Die CDU/CSU-Fraktion hat eine umfangreiche parlamentarische Anfrage zur politischen Neutralität von Nichtregierungsorganisationen (NGOs) eingereicht. Diese umfasst 551 Fragen, die sich mit der Finanzierung und der steuerlichen Begünstigung dieser Organisationen befassen. Thorsten Frei, der das Projekt vertritt, sieht die Anfrage als „das Normalste der Welt“ an und erklärt, dass sie nicht zur Einschüchterung dienen soll. „Wir schüchtern niemanden ein“, so Frei im Gespräch mit der Presse. Die Reaktionen auf diese Anfrage sind jedoch vielschichtig und teils heftig.

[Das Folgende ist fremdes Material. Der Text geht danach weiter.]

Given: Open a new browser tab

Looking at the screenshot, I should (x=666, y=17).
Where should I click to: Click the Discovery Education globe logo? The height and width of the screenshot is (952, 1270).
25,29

Der SPD-Co-Chef Lars Klingbeil kritisiert die Initiative scharf und bezeichnet sie als „Foulspiel“. Er äußert Bedenken, dass die Union Organisationen ins Visier nimmt, die aktiv die Demokratie schützen. Dabei verweist die Union auf eine ähnliche Anfrage, die die Grünen im Jahr 2019 zur steuerlichen Behandlung von Berufs- und Wirtschaftsverbänden gestellt hatten. Diese Argumentation führt zu einer spannungsgeladenen Atmosphäre zwischen den politischen Fraktionen.
Inhalt der Anfrage
Die Unionsanfrage will klären, welche NGOs staatliche Fördermittel während der letzten Wahlperiode erhalten haben. Besonders im Fokus stehen Organisationen wie „Omas gegen Rechts“, die bei den 551 Fragen spezifisch gefragt werden, ob sie im Sinne einer politischen Werbung für oder gegen eine Partei agiert haben. In diesem Zusammenhang wird die Gefahr beschworen, dass NGOs durch ihre Beteiligung an politischen Prozessen gegen die demokratische Grundordnung verstoßen könnten.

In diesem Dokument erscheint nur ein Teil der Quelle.